Cuentos del Don by Mijaíl Shólojov

Cuentos del Don by Mijaíl Shólojov

autor:Mijaíl Shólojov [Shólojov, Mijaíl]
La lengua: spa
Format: epub
Tags: Relato, Realista
editor: ePubLibre
publicado: 1925-01-01T05:00:00+00:00


LA OFENSA

UN VIENTO SECO Y CÁLIDO del Este soplaba en la estepa, doblando los tallos de un trigo bajo y triste. El cielo mostraba un negro de muerte, las hierbas se secaban, por los caminos corría un polvo gris. Abrasada por el sol, la corteza del suelo se resquebrajaba y por las grietas —quemadas y profundas como los labios del hombre que se muere de sed— fluían de la tierra los profundos olores a sal.

Las mieses eran pisadas por los cascos de hierro de la mala cosecha que avanzaba desde el mar Negro.

En el jútor de Dubróvinsk la gente vivía dominada por la angustia, con la vista fija en el azul vitrificado del cielo, en el sol recubierto de agujas, parecido a una bigotuda espiga de trigo con la cubierta punzante de las barbas.

Las esperanzas se agostaron junto con las mieses.

En agosto empezaron a arrancar la corteza del roble, que comían después de molerla, mezclando con cada batea de esta masa un puñado de harina de mijo.

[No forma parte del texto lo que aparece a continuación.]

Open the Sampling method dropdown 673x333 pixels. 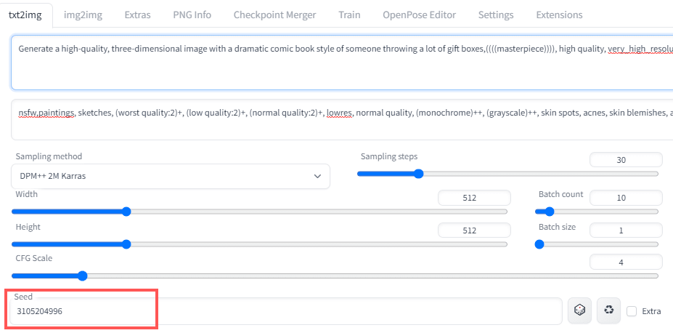pyautogui.click(x=171, y=176)
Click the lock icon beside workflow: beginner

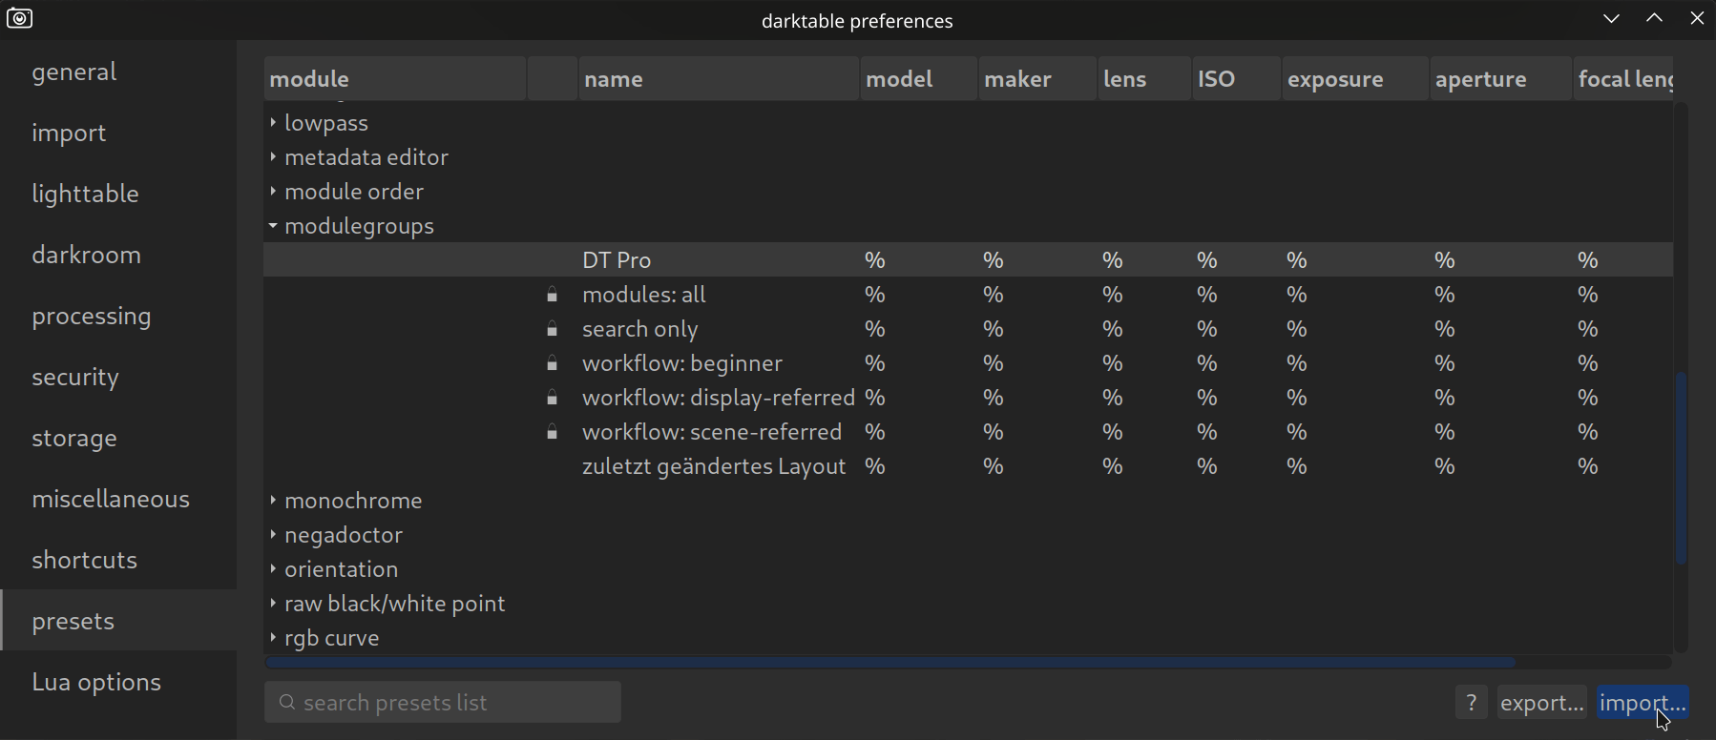[552, 364]
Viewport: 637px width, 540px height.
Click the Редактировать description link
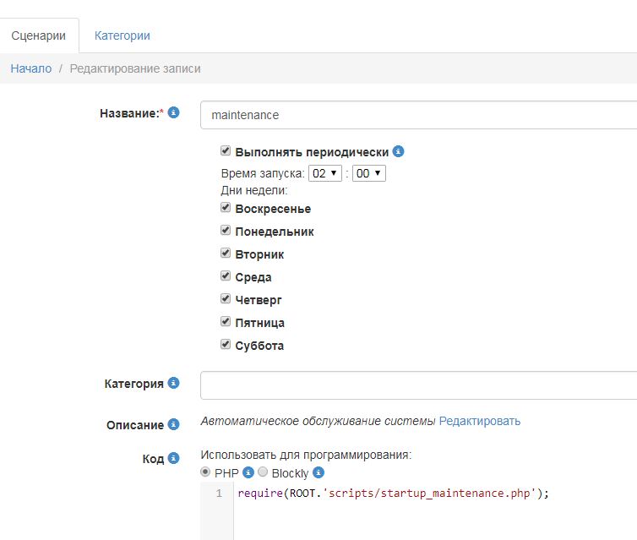click(480, 421)
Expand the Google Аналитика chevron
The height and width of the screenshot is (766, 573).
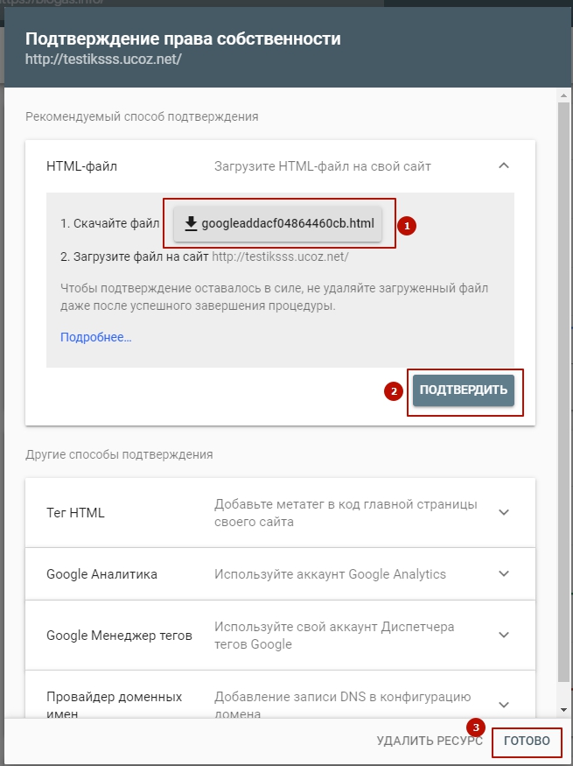point(504,574)
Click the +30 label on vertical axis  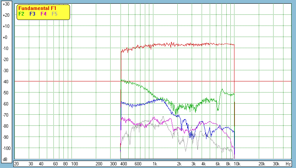click(6, 4)
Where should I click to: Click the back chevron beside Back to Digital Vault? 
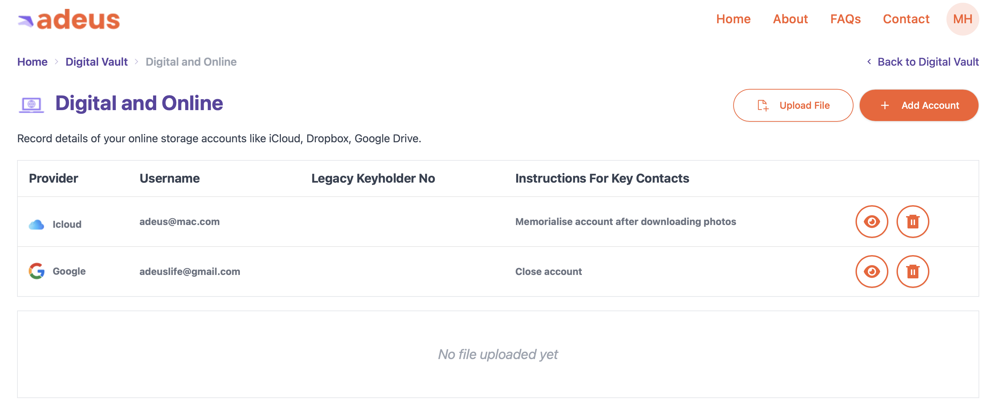click(869, 62)
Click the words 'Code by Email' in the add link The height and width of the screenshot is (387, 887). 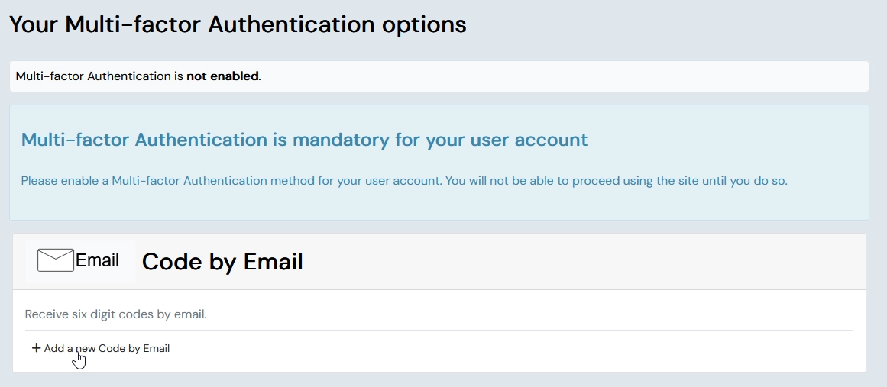point(134,348)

Era en vísperas de la Virgen del Amparo. Stepán, cayendo de agotamiento, hacía avanzar a los bueyes, uncidos al arado, por su campo. Enseñando las blancas hileras de dientes, mordiéndose el festón azulenco de los labios, empuñaba en silencio la esteva.

En una semana había logrado arar cuatro desiatinas. Resultaban unos surcos torcidos y desiguales, poco profundos, con unos claros parduscos entre ellos, como si no fuese la reja la que cortaba la tierra cubierta de hierbas, sino unos dedos retorcidos y débiles…

Stepán acudía a presentar mansamente sus ruegos a la tierra infiel porque, además de la vieja, tenía que alimentar ocho bocas, ocho criaturas que le había dejado su hijo, muerto en la guerra civil. Y el único trabajador de la casa era él, con sus cincuenta años cumplidos sobre su encorvada espalda. Terminada la labranza vendió el segundo par de bueyes. No los vendió, sino que los regaló a un alma caritativa a cambio de cuarenta puds de trigo mezclado con granza.

Así las cosas, poco después de la fiesta el presidente del Soviet del jútor anunció:

—Van a entregar un préstamo para simiente. En cuanto llegue el otoño, se recibirá la orden, y todos a la estación. ¡Quién no haya labrado, que lo haga! Aunque sea con los dientes, pero hay que arar.

—Es un engaño. No darán nada… —gruñían los cosacos.

—Está acordado. Debidamente, en serio.

—No hacen más que sacarnos, pero dar… —comentaba Stepán con una mezcla de dolor y de alegría.

Lo creía y no lo creía.

Llegó el otoño. El jútor quedó cubierto por la nieve. En los huertos desiertos aparecieron marcadas las huellas de la liebre.

—¿Cuándo nos van a dar la simiente?… —importunaba Stepán al presidente.

Éste trataba de quitárselo de encima, irritado:

—¡No me des la lata, Stepán Prokófich! No he recibido todavía la orden.

—¡Ni la recibirás! ¡No la esperes!… Alimentan a la gente de esperanzas… Como si hubiesen echado un hueso al perro —y sacudió rabiosamente el abultado puño—. ¡Nos han traicionado esos hijos de perra!… En las ciudades comen pan, los malditos…

—No emplees esas expresiones, Prokófich.